For Samsung Electronics America, Inc., Cross Claimant: Tory Ford Taylor, LEAD ATTORNEY, Litchfield Cavo LLP, Houston, TX.

 

For Lorena Martinez, Alfredo Ramirez, Red Carrier, LLC, Redco Transport, Ltd., Cross Defendants: Christopher Clarke Peterson, LEAD ATTORNEY, Lopez Peterson PLLC, Laredo, TX.

 

JUDGES: George P. Kazen, Senior United States District Judge.

 

OPINION BY: George P. Kazen

 

OPINION

 

MEMORANDOM AND ORDER

Pending before the Court is the Motion to Dismiss by Defendant Samsung SDS America, Inc. (“SDSA”), filed pursuant to Federal Rule of Civil Procedure 12(b)(6). (Dkt. 132). Plaintiffs filed a response in opposition (Dkt. 140), and SDSA filed a reply. (Dkt. 142). Plaintiffs also filed a motion for leave to file an instanter sur-reply (Dkt. 143), which was opposed by SDSA. (Dkt. 144).

 

BACKGROUND

This case was filed on August 7, 2014. SDSA was added as a defendant in the Third Amended Complaint on July 29, 2015. This is a personal-injury and wrongful-death case arising out of a motor-vehicle collision between Plaintiffs [*3]  and a tractor trailer loaded with Samsung Electronics refrigerators. For the purposes of this case, SDSA is a freight broker that selected Defendant JIT Automation, Inc. as a motor carrier.1 Plaintiffs assert claims of negligence, negligence per se, and exemplary damages against SDSA. SDSA’s Motion to Dismiss contends that relief cannot be granted because Plaintiffs’ state common-law claims are expressly preempted by the Federal Aviation Administration Authorization Act (FAAAA).

 

1   SDSA asks this Court to take Judicial Notice that the Federal Motor Carrier Safety Administration (FMCSA) classifies SDSA as a broker. (Dkt. 133). SDSA provided documentation from FMCSA and Plaintiffs appear to agree that SDSA is a broker.

 

ANALYSIS

In 1994, to buttress its deregulation of the trucking industry, Congress passed the FAAAA’s preemption provision for trucking. 49 U.S.C. §14501(c)(1). The general clause mirrored the airline preemption provision from the Airline Deregulation Act (ADA). Rowe v. N.H. Motor Transp. Ass’n, 552 U.S. 364, 128 S.Ct. 989, 993, 169 L. Ed. 2d 933 (2008). The general preemption language reads as follows:

 

Except as provided in paragraphs (2) and (3), a State, political subdivision of a State, or political authority of 2 or more States may not enact or enforce a law, regulation, or other provision having the [*4]  force and effect of law related to a price, route, or service of any motor carrier . . . or any motor private carrier, broker, or freight forwarder with respect to the transportation of property.

 

 

49 U.S.C. §14501(c)(1).

Paragraph (2) provides a relevant exception to this preemption rule, stating that the above paragraph “shall not restrict the safety regulatory authority of a State with respect to motor vehicles.” Id. §14501(c)(2)(A).

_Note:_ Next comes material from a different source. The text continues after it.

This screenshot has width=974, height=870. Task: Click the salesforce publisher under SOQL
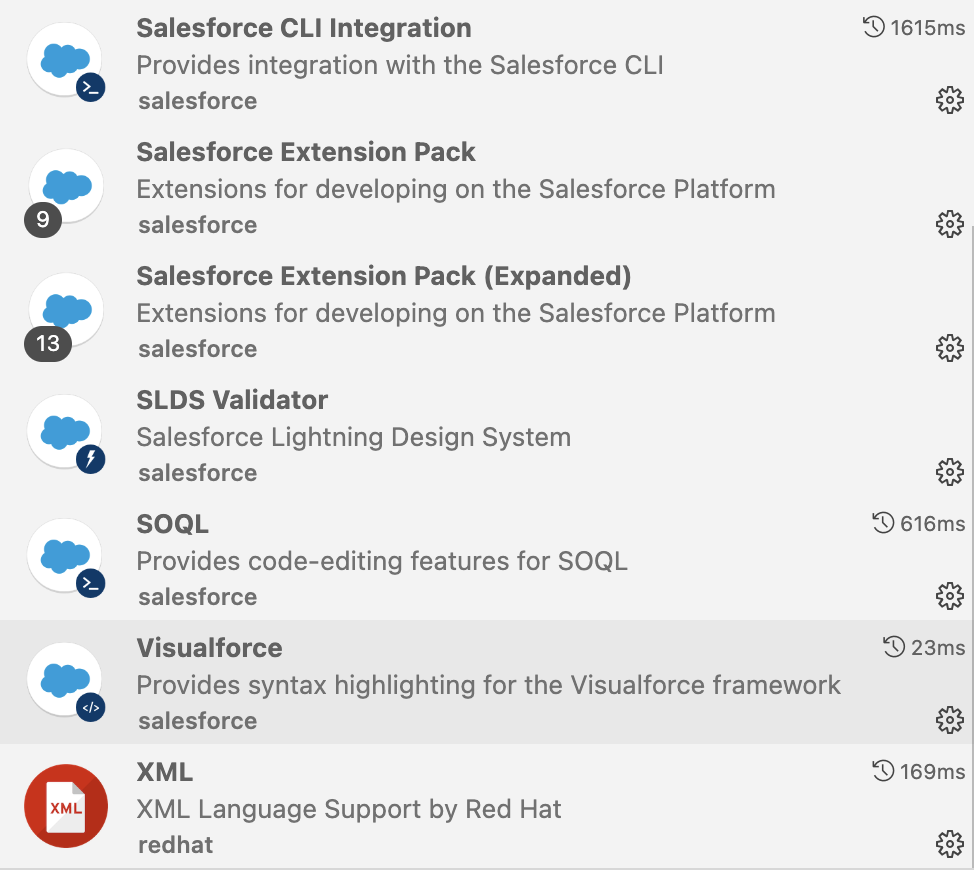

Specifically, SDSA asserts that Plaintiffs’ common-law claims are provisions having the force and effect of law related to SDSA’s services as a broker, and thus Plaintiffs’ claims should be preempted by the FAAAA. In analyzing SDSA’s argument, the Court is guided by two preemption principles: (1) “the purpose of Congress is the ultimate touchstone in every pre-emption case,” and (2) “we start with the assumption that the historic police powers of the States were not to be superseded by the Federal Act unless that was the clear and manifest purpose of Congress.” Wyeth v. Levine, 555 U.S. 555, 129 S.Ct. 1187, 1194-95, 173 L. Ed. 2d 51 (2009). To decide whether common-law claims are preempted in FAAAA cases, courts scrutinize the underlying facts of the specific causes of action. See Smith v. Comair, Inc., 134 F.3d 254, 259 (4th Cir. 1998); Travel All Over the World, Inc. v. Kingdom of Saudi Arabia, 73 F.3d 1423, 1433 (7th Cir. 1996).

The FAAAA’s preemption clause generally preempts state enforcement actions that “hav[e] a connection with, [*5]  or reference to” a carrier or broker’s services. Rowe, 128 S.Ct. at 995. Most FAAAA cases relate not to brokers but to motor carriers, and no Supreme Court or Circuit Court opinion has dealt with the extent of a broker’s services. Although a majority of district court opinions involving personal injury claims hold that they do relate to a broker’s services, courts are split on the matter. Compare, e.g., Ameriswiss Tech., LLC v. Midway Line of Ill., Inc., 888 F. Supp. 2d 197 (D.N.H. 2012), and Chatelaine, Inc. v. Twin Modal, Inc., 737 F. Supp. 2d 638 (N.D. Tex. 2010), with Montes de Oca v. El Paso-L.A. Limousine Express, Inc., CV 14-9230, 2015 U.S. Dist. LEXIS 33707, 2015 WL 1250139 (C.D. Cal. March 17, 2015). This Court need not resolve this issue if Plaintiffs’ claims are protected under the exemption for states’ safety regulatory authority.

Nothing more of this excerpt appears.